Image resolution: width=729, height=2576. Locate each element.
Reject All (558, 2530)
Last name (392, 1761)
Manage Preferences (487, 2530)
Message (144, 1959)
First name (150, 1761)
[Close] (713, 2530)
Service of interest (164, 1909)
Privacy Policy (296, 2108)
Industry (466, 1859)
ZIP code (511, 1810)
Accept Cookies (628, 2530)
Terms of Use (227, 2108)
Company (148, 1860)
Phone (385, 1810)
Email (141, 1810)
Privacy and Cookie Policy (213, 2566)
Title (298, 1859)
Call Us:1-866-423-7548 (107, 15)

════════════════

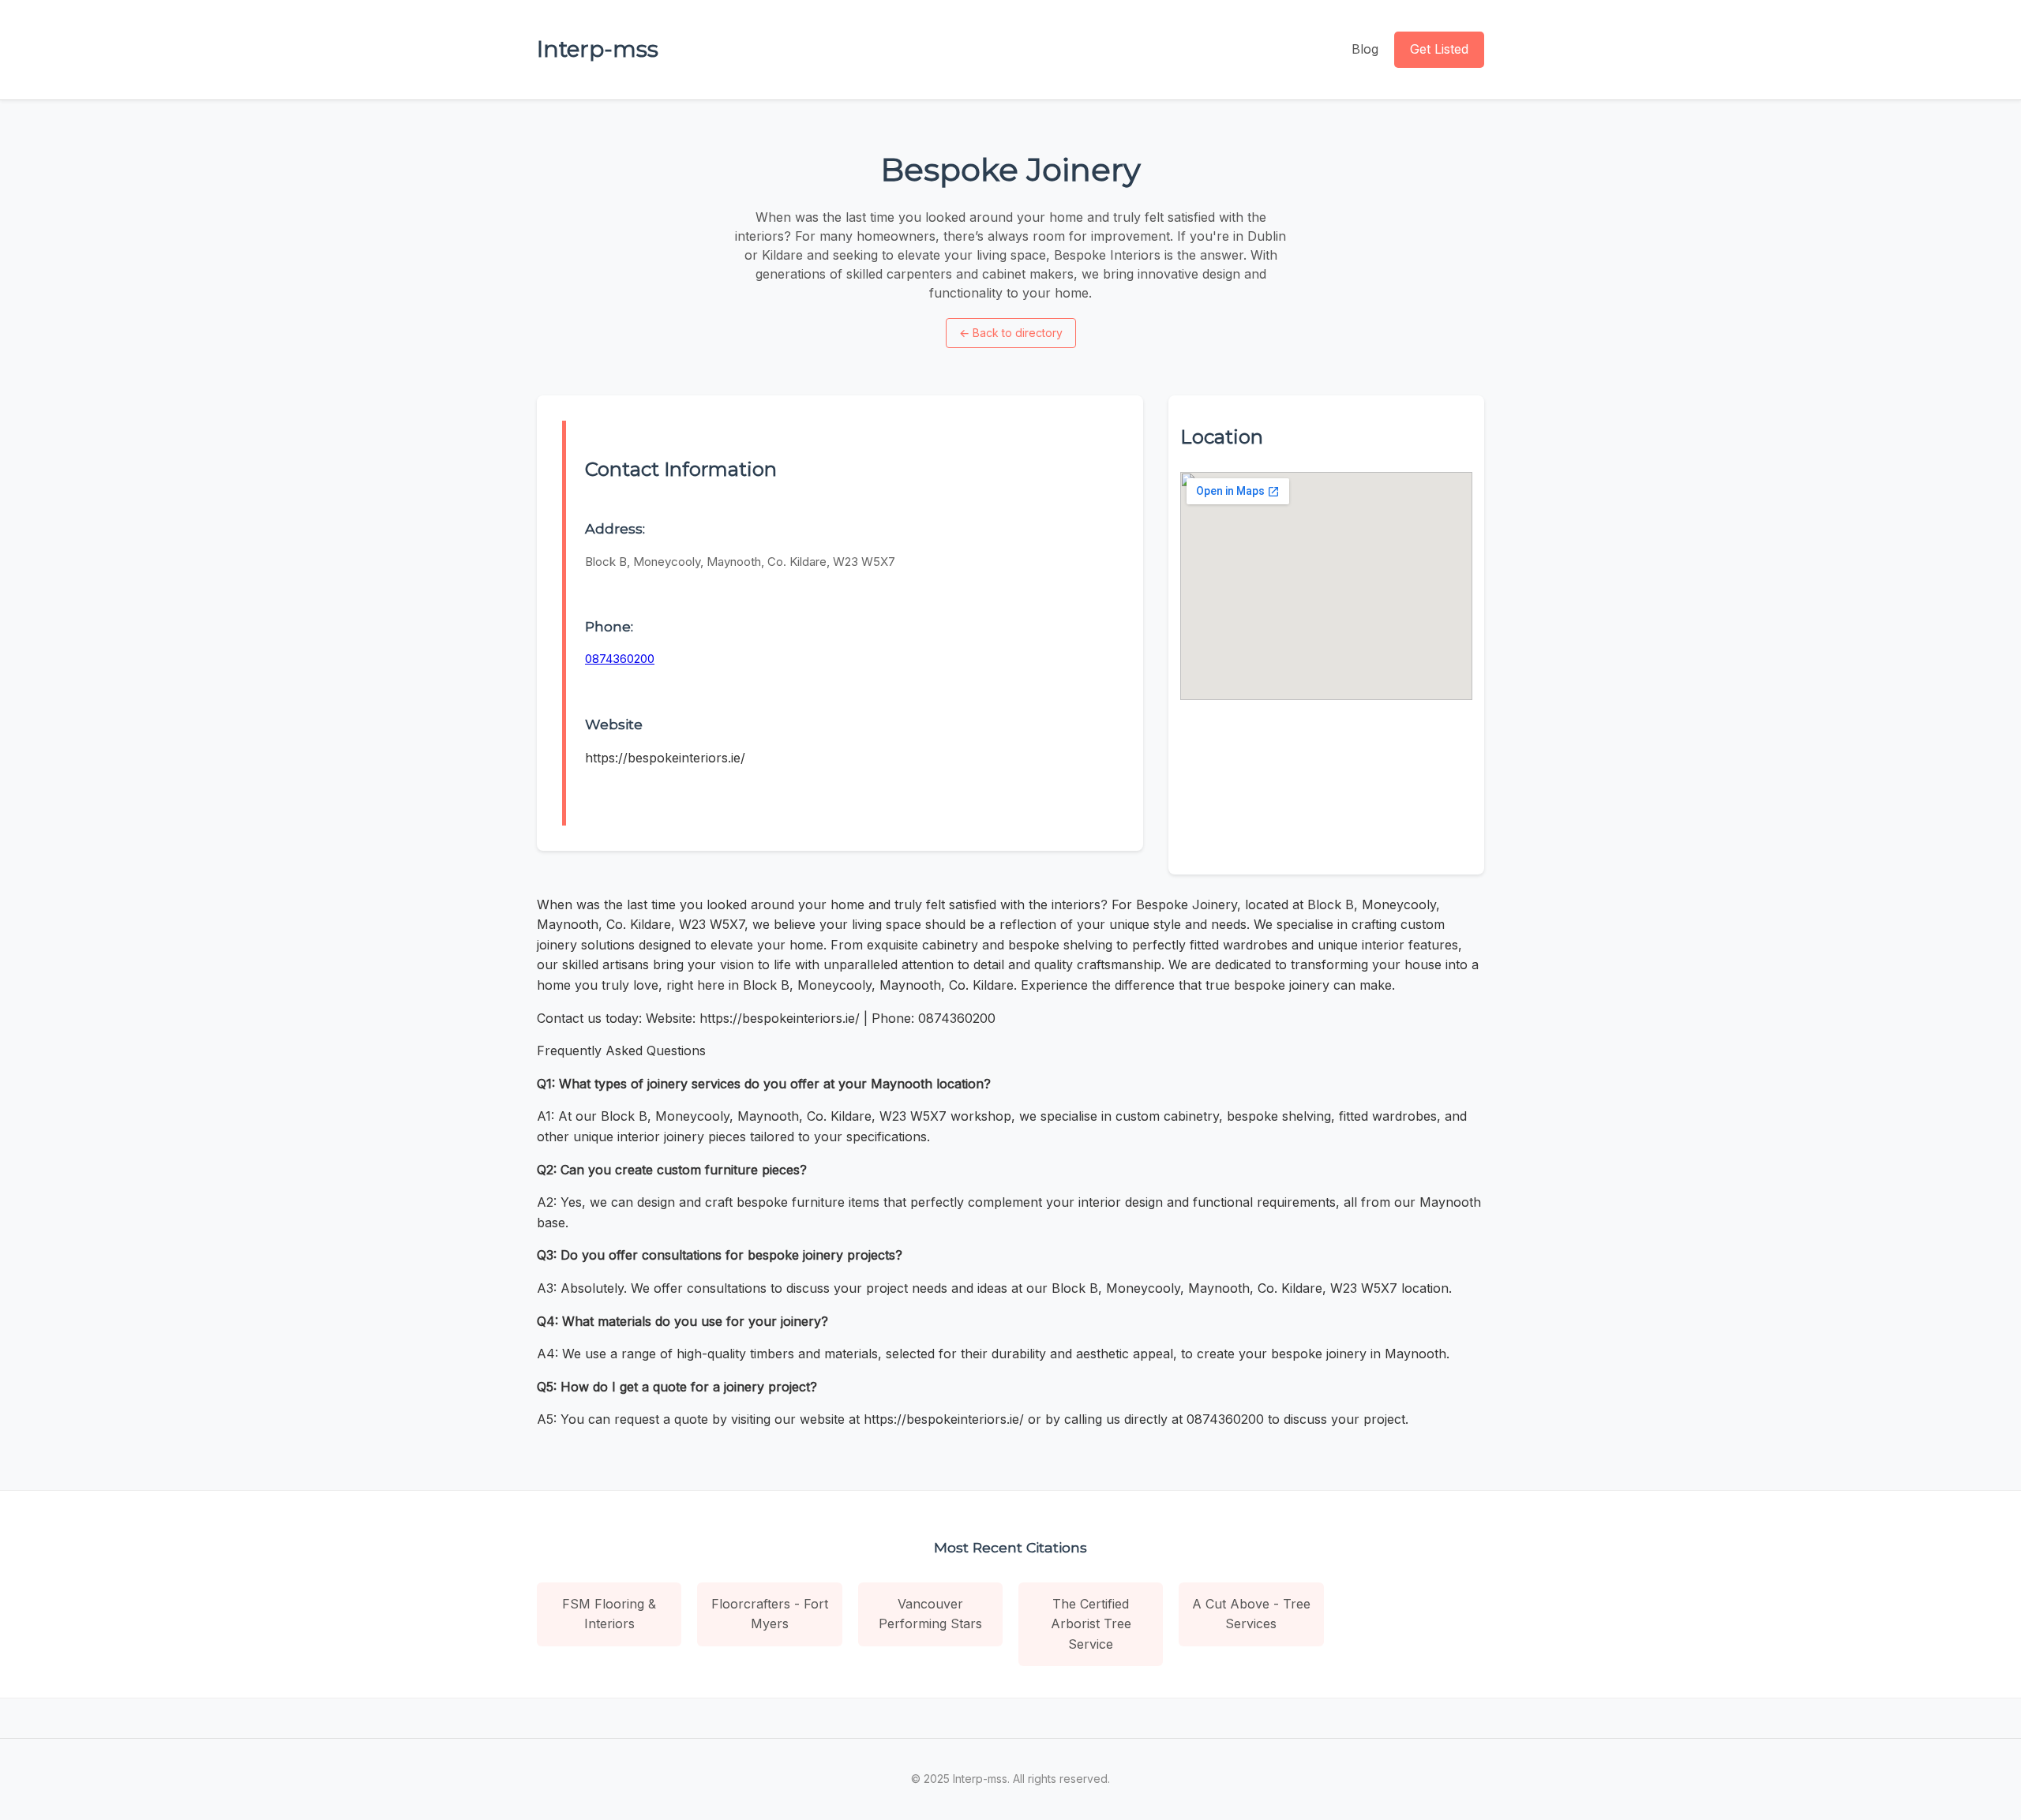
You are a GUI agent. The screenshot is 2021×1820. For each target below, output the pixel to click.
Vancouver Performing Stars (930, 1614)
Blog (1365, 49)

════════════════

Each line that includes the string "Privacy" should be copied from the data.

Privacy Policy (296, 2108)
Privacy and Cookie Policy (213, 2566)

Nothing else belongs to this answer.